┌─ The records

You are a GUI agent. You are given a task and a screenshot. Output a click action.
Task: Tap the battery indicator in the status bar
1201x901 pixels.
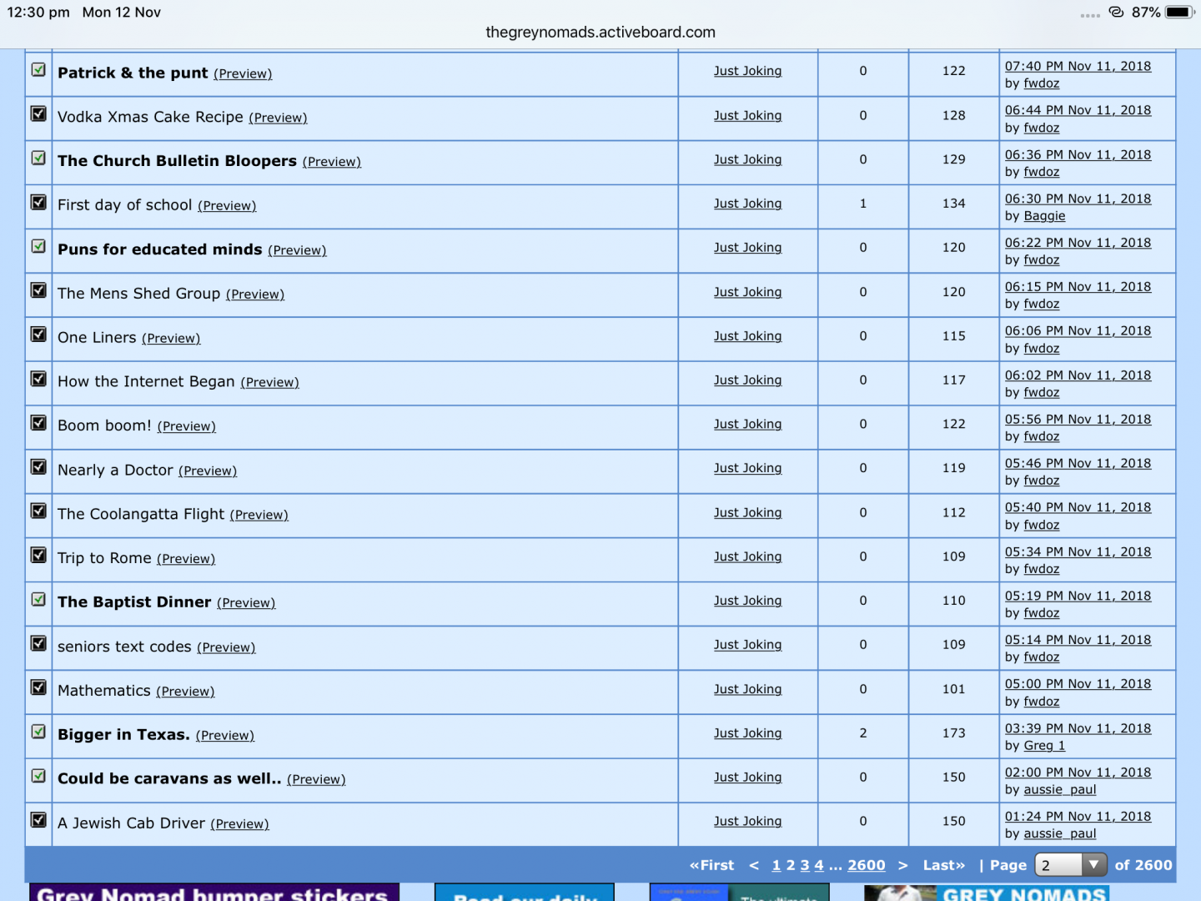pyautogui.click(x=1179, y=13)
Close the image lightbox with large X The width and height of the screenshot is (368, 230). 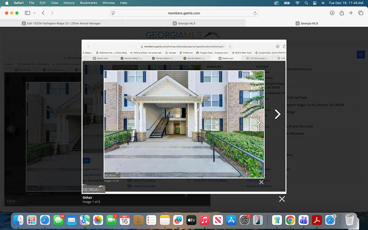282,199

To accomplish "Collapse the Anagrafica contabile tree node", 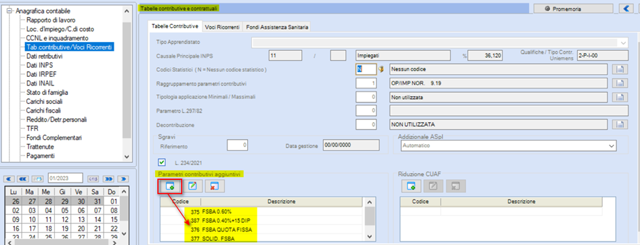I will tap(9, 11).
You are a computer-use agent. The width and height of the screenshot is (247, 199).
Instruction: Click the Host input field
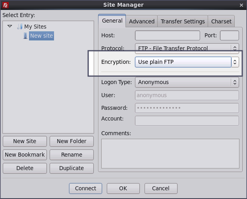pos(167,35)
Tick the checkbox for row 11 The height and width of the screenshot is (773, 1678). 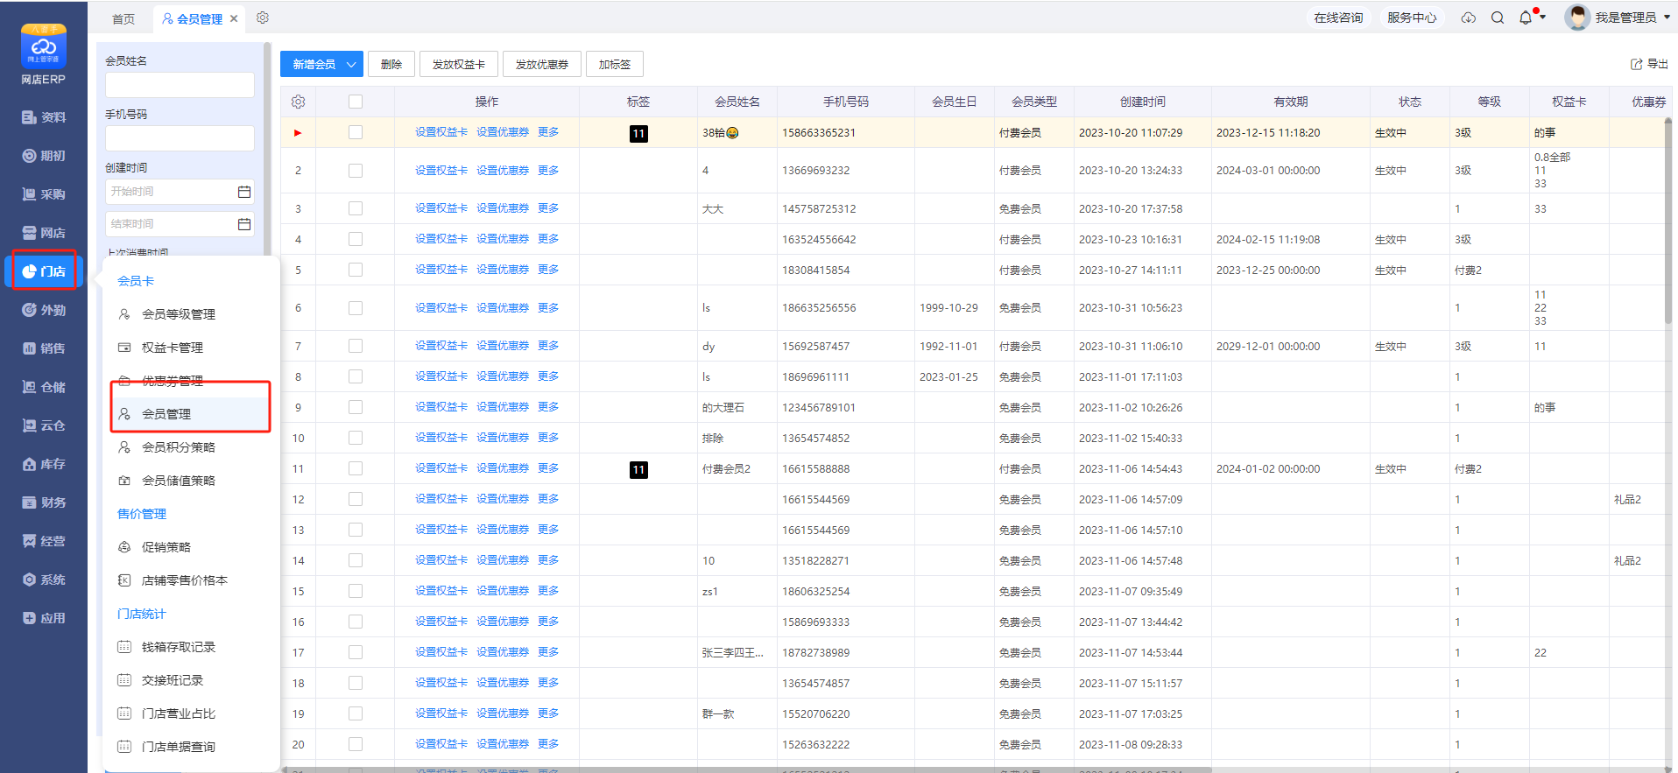tap(356, 469)
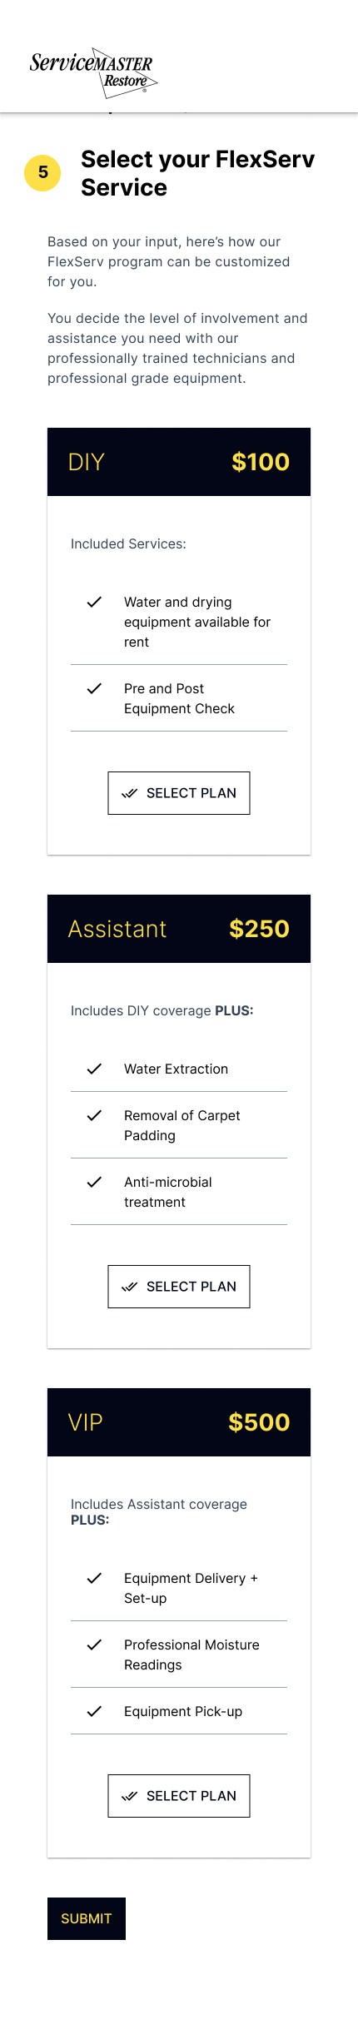Click checkmark next to Anti-microbial treatment
Screen dimensions: 358x2039
pyautogui.click(x=94, y=1182)
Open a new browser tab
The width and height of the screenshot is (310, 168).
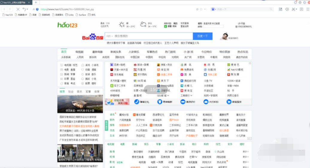click(x=36, y=2)
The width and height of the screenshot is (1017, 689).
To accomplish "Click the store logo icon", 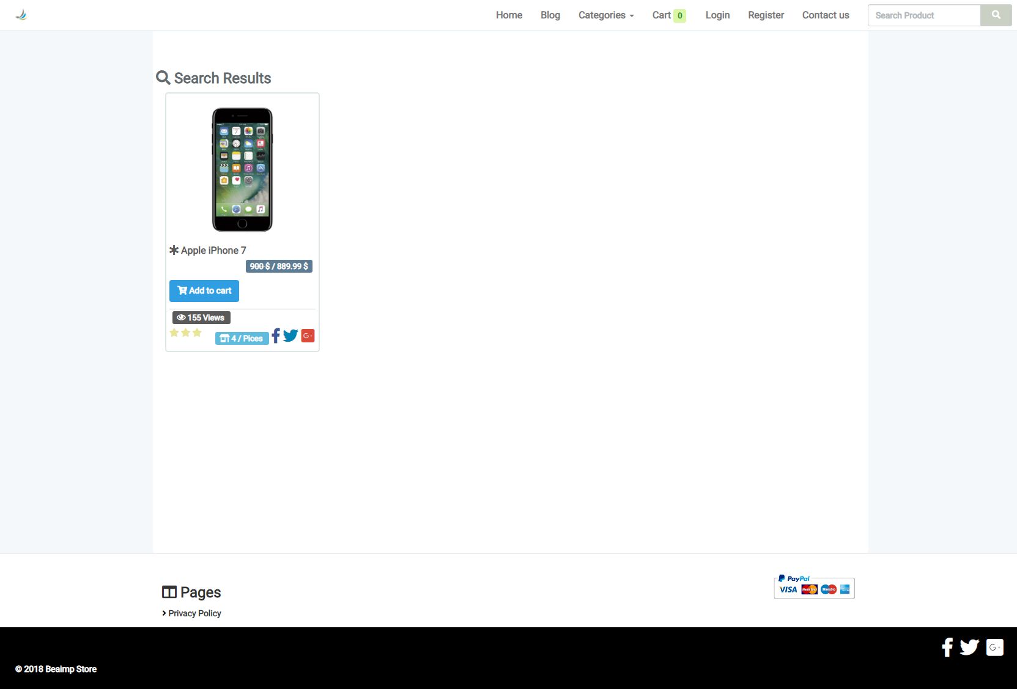I will click(21, 15).
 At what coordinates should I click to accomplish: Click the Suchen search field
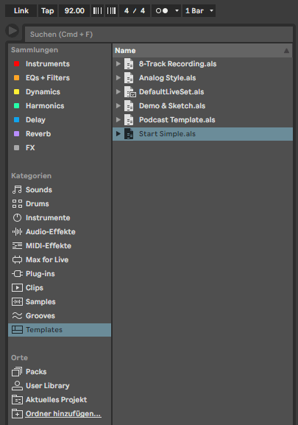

└─

### Work instruction
Return the lines containing "agent", taking each one from the listing.

### Finished task
You are a GUI agent. You are given a task and a screenshot. Output a click action.
You are a computer-use agent. The width and height of the screenshot is (247, 199).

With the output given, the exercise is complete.